Text segment Block Start
Should President Obama decide to leave his leftover "Hope" and "Change" signs in storage for campaign 2012, we've got a fresh slogan that sums up his re-election bid: Do as I say, not as I said.

The president was in Cannon Falls, Minn., and Decorah, Iowa, on Monday, kicking off a three-day bus tour through the Midwest. In both towns, Mr. Obama ridiculed Republican presidential candidates' blanket opposition to raising taxes during a deepening recession as part of any plan to reduce future budget deficits.

"That's just not common sense," Mr. Obama said. "I make no apologies for being reasonable."

Nor will Mr. Obama apologize for breaking a central 2008 campaign promise.

One might think, given the president's insistence that taxes be raised further, that he won election in 2008 on a promise of dozens of tax hikes on everything from cigarettes to health insurance policies to tanning salons. One also struggles to remember his vow to run up the biggest budget deficits in the history of the world, putting the country on the same fiscal trajectory as the failed social-welfare states of Europe, so he could blame Republicans for "unreasonably" refusing to raise taxes to pay the bills run up by the Obama-Pelosi Democrats.

In fact, then-Sen. Obama, as hard is may be to believe today, campaigned as a fiscal conservative. He voted against increasing the country's debt ceiling and relentlessly criticized Republicans for a string of nine-figure budget deficits in the aftermath of the 9/11 terrorist attacks. And he vowed to never raise taxes on any American who earns less than $250,000 per year -- by a single dime, ever. He could have been a charter member of the tea party.

Those promises were shattered less than 60 days after he took office. Up went the federal cigarette tax, which disproportionately hits the middle and lower classes. Next came an entirely debt-funded, $1 trillion Keynesian stimulus (promising "shovel ready" jobs -- a commodity the president now laughingly admits never existed.) And the piece de resistance, ObamaCare, which built an innovation-stifling, cost-boosting regulatory structure for American medicine while creating or raising 20 separate taxes, nearly half of which already have taken effect, according to Americans for Tax Reform.

Now Mr. Obama disparages Republicans for making and keeping the same kinds of promises he made in 2008 -- and immediately broke. And he believes this allows him to claim the high ground? The only way to get there is to keep your word. Mr. Obama will have to forgive voters if they're more inclined to believe the Republican nominee's promises of restraint come 2012.
Text segment Block End
Data Block Start
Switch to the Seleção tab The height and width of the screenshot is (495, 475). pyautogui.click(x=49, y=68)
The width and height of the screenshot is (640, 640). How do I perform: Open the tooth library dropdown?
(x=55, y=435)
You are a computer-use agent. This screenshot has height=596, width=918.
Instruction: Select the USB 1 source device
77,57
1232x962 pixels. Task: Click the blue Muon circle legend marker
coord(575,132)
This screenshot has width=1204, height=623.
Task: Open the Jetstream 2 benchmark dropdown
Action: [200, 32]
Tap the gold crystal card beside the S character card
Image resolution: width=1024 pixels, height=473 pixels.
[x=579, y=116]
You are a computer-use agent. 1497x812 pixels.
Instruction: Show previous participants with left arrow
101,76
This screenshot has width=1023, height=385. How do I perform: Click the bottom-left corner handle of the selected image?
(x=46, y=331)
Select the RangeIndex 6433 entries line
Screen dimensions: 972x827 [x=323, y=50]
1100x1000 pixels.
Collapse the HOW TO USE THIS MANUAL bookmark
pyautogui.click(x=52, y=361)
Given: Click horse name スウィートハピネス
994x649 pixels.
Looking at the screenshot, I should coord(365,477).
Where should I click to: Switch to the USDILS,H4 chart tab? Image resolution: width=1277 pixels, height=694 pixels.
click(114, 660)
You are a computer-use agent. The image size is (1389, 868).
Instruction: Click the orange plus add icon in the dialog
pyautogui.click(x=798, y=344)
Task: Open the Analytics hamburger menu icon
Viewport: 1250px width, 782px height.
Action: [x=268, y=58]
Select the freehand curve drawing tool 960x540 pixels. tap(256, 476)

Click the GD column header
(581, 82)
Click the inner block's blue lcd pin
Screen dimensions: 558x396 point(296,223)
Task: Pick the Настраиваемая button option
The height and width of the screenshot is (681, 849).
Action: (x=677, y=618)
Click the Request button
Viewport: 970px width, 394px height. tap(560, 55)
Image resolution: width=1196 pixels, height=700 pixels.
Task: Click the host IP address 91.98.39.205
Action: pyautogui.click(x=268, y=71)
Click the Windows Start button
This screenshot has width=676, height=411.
Data Block End
- Aim of the exercise
In the editorial on President Obama's tax stance, which two towns did he visit on Monday at the start of his bus tour?

- Worked solution
Cannon Falls, Minn., and Decorah, Iowa.